* _Tujuan A_: Tolong tulis ulang catatan mulai dari baris yang memuat "You are a computer-use" sampai baris yang memuat "(x=1271, y=737)", dengan mengganti "screenshot" menjadi "tangkapan layar" tanpa mengubah bagian lain. Gambar tidak perlu dimasukkan ke dalam jawaban.

=== Kutipan teks ===

Anggota Komisi III DPR RI dari Fraksi Partai Demokrat, Hinca Panjaitan, meluapkan kemarahannya atau murka terkait skandal korupsi terbaru yang menyeret mantan pejabat Mahkamah Agung (MA).
Seperti diketahui, Zarof Ricar (ZR), eks Kepala Badan Diklat Hukum dan Peradilan MA, ditangkap Kejaksaan Agung atas dugaan peran sebagai perantara suap dalam kasus kasasi Ronald Tannur.
"Saya tidak hanya prihatin, tapi marah besar! Korupsi di Mahkamah Agung adalah pengkhianatan yang tidak bisa ditoleransi," ujar Hinca pada Sabtu (26/10/2024).
Sebelumnya, Hasbi Hasan, mantan Sekretaris MA, juga tersandung kasus suap. Pada April 2024, Hasbi dijatuhi hukuman karena terbukti menerima suap terkait perkara kasasi Koperasi Simpan Pinjam (KSP) Intidana yang diproses di MA.
Hinca menegaskan, kasus Zarof dan Hasbi bukan hanya skandal, tetapi mencerminkan erosi prinsip keadilan di lembaga hukum tertinggi.
"Jika lembaga peradilan berubah menjadi tempat lelang keadilan, kita sedang menghadapi krisis yang nyata," tegasnya.
Hinca mengingatkan bahwa kasus-kasus ini adalah peringatan serius bagi publik tentang runtuhnya integritas di institusi yang seharusnya paling suci.
"Kasus Zarof dan Hasbi adalah lampu merah yang memperingatkan kita semua tentang hancurnya keadilan di lembaga peradilan," lanjutnya.
Ia juga menyoroti pentingnya memperkuat kewenangan Komisi Yudisial (KY) dalam mengawasi MA dan memberikan sanksi tegas bagi hakim yang menyimpang.

===

* _Tujuan B_: Menurut kutipan teks tentang skandal korupsi di Mahkamah Agung, kapan Hasbi Hasan dijatuhi hukuman?

=== Kumpulan data ===

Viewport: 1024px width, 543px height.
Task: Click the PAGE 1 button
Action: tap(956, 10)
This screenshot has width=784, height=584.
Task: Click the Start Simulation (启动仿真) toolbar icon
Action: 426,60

===
=== Kumpulan data ===

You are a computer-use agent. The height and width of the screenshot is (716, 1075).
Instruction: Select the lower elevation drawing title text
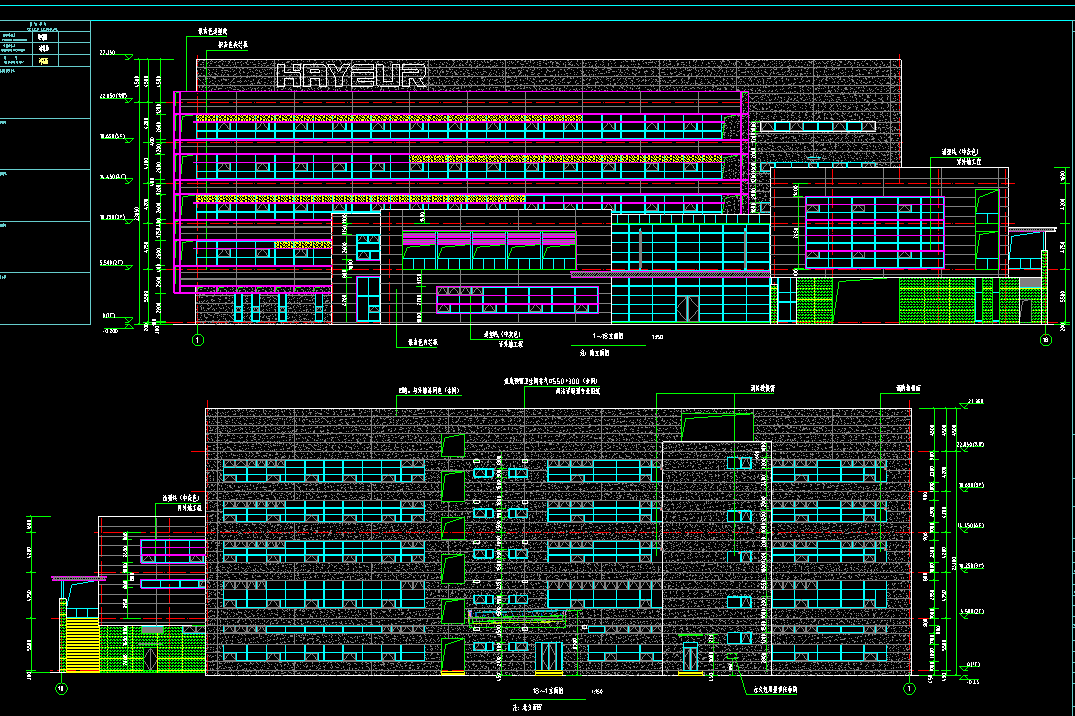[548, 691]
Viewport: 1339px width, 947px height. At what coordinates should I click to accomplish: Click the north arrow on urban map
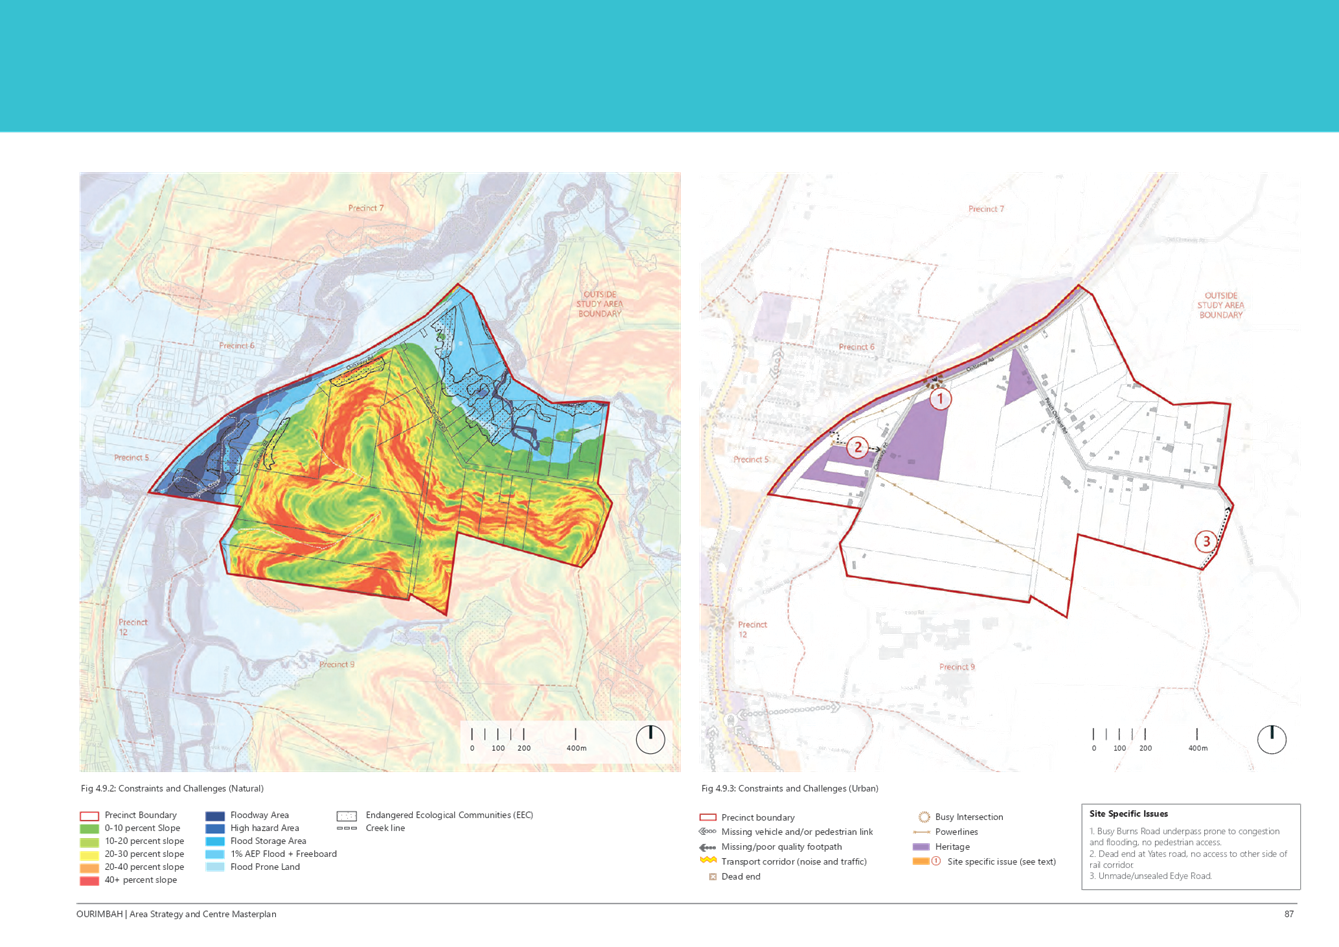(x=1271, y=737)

===

* _Jawaban lengkap A_:
You are a computer-use agent. The height and width of the tangkapan layar is (716, 1075).
Instruction: Select the lower elevation drawing title text
[548, 691]
Viewport: 1339px width, 947px height. At what coordinates should I click to accomplish: Click the north arrow on urban map
(x=1271, y=737)

* _Jawaban lengkap B_: Pada April 2024.